La historia de la depredación se remonta al siglo XIV, cuando el territorio pasa a dominio ruso, y se levantaron las restricciones de caza, aunque afortunadamente, hacia el siglo XVIII los zares decidieron que sólo la realeza cazaría bisontes, que eran apreciados incluso al punto de ser obsequiados como regalos a otros monarcas.
Sin embargo en la Primera Guerra Mundial una línea ferroviaria atravesó el bosque y los animales sirvieron para alimentar las tropas. En 1919 murió el último bisonte salvaje del bosque de Bialowieza.
Las tareas de conservación comenzaron poco después, ya que en 1921 la zona polaca fue declarada Reserva Natural, y comprando cuatro ejemplares a zoológicos el bisonte comenzó a reproducirse naturalmente.
Pero la Segunda Guerra Mundial volvió a significar un peligro para la especia, ya que los alemanes querían hacer del bosque un coto de caza para los altos mandos del Tercer Reich. Afortunadamente, Rusia recuperó la zona finalizado el conflicto y los bisontes volvieron a estar protegidos.
En 1977 la UNESCO incluyó al parque dentro de la Reserva Mundial de la Biosfera y en 1979 el bosque entró en la lista del Patrimonio de la Humanidad. En 1997 el parque recibió el Diploma de Europa. Actualmente hay unos 600 ejemplares de bisontes que viven en el bosque, aunque en áreas cercadas para su protección.

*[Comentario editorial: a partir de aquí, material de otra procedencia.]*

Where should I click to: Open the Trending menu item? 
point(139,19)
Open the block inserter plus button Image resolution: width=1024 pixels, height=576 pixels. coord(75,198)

Hay que tener en cuenta que los lados bielorruso y polaco están divididos por un cerco, es decir que no pasan ni animales ni turistas. Por ello, para conocer este bosque hay que ingresar por uno u otro país.
Del lado bielorruso es más complicado, puesto que se necesita un permiso especial del Ministerio del Interior. En el lado polaco encontramos un hotel, restaurantes y aparcamientos en lo que solía ser el refugio de caza de los zares.
Aunque cada recorrida se realiza bajo supervisión de un guía, se puede recorrer este precioso bosque de cuentos a pie, a caballo o en bicicletas, disfrutando de la naturaleza a pleno y encontrando los pocos bisontes que aún persisten.